Stored items
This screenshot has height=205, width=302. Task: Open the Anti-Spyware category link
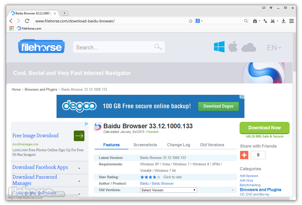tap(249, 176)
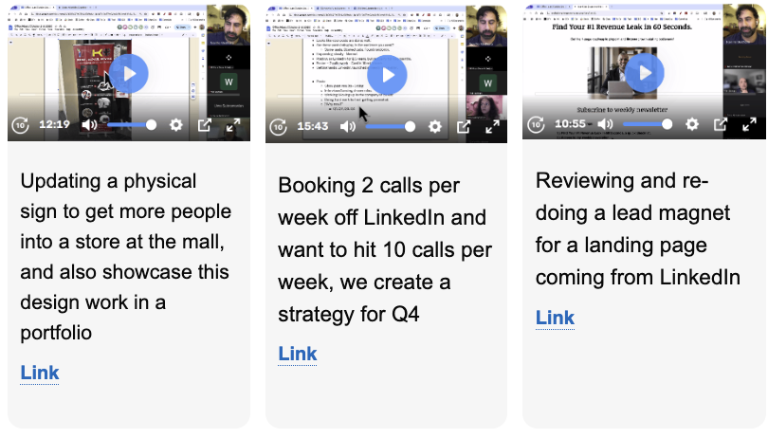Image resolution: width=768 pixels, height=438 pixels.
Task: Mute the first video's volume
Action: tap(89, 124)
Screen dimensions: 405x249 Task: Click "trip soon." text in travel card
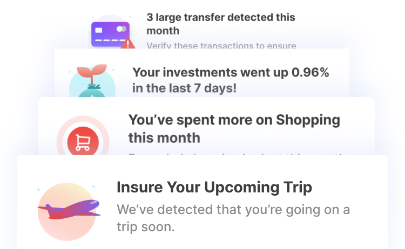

▶ **Exercise description**: Skip the pictures, then write out every entry exactly.

▶ **Output for this exercise**:
This screenshot has height=205, width=302. Task: Open the Anti-Spyware category link
tap(249, 176)
Image resolution: width=768 pixels, height=438 pixels.
Task: Mute the first video's volume
Action: tap(89, 124)
Screen dimensions: 405x249 Task: Click "trip soon." text in travel card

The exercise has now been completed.